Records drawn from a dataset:

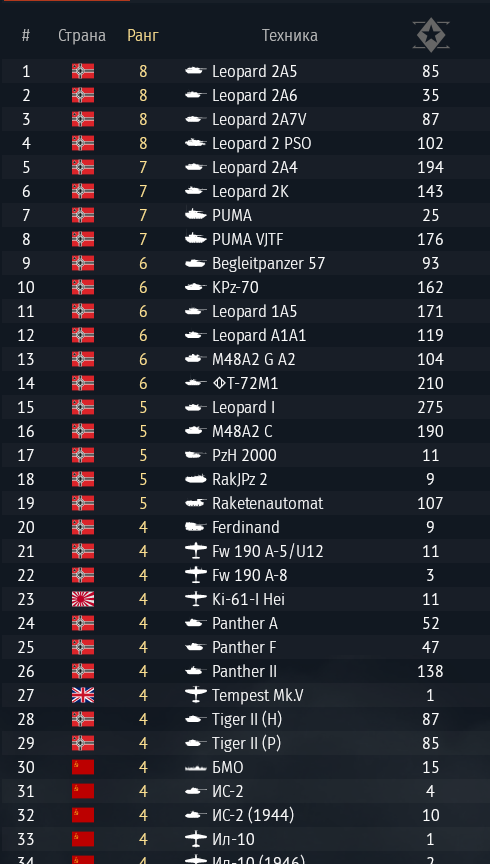Select the Tiger II (H) row

point(245,719)
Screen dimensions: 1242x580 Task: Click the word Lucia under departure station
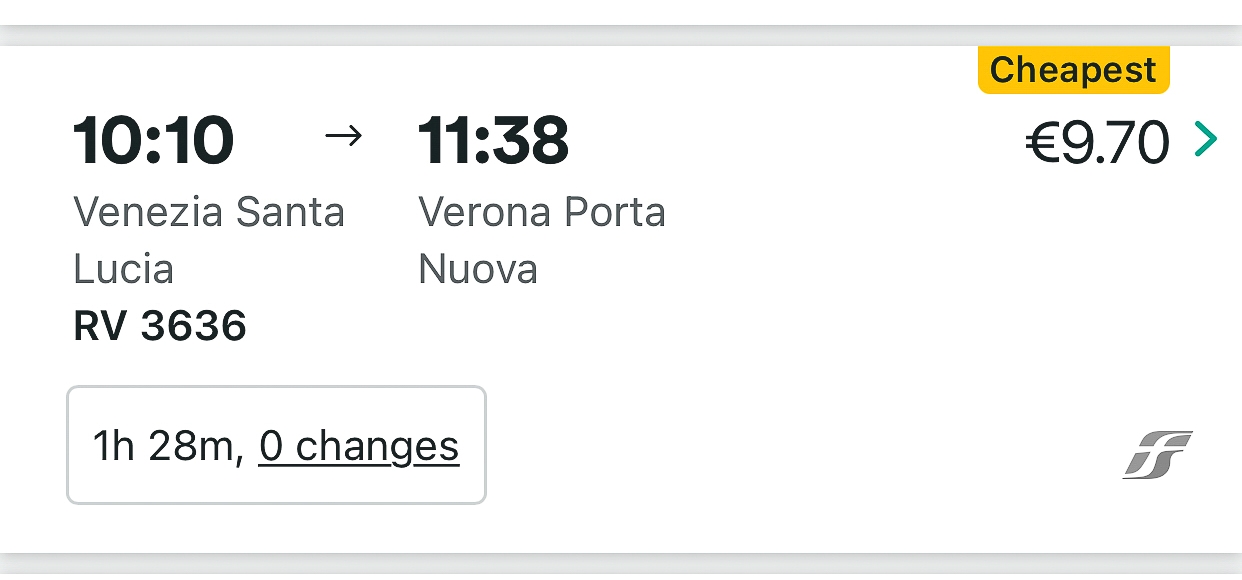pyautogui.click(x=123, y=269)
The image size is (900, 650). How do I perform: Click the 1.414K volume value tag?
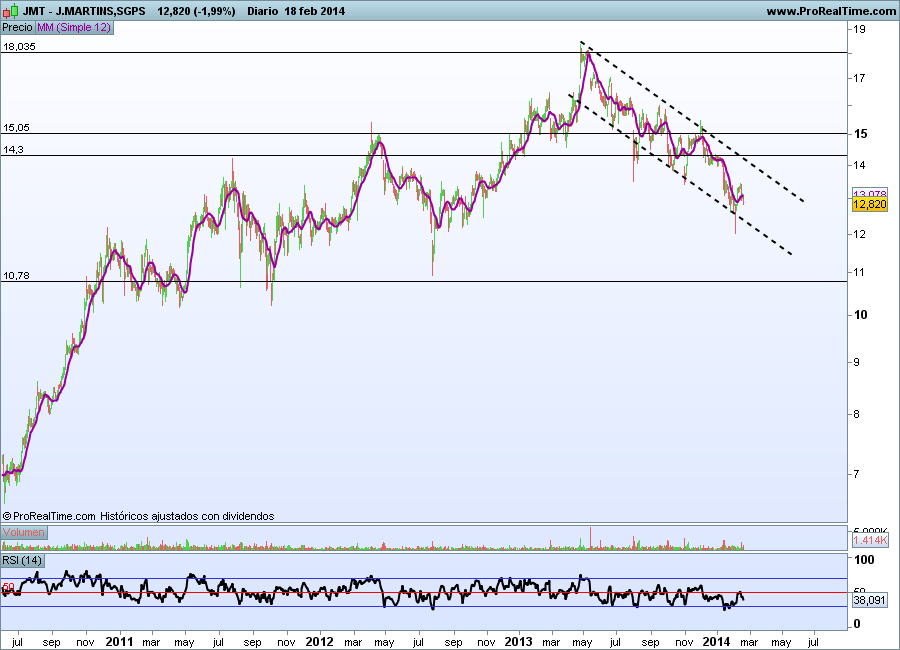pos(870,540)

Assignment:
Set down only the lines from the one with "Screen dimensions: 1242x580" through the end of the entries, exactly as they appear, leaving out each picture.

Task response:
Screen dimensions: 1242x580 Task: Click the word Lucia under departure station
pyautogui.click(x=123, y=269)
The image size is (900, 650). How do I perform: Click the 1.414K volume value tag?
pos(870,540)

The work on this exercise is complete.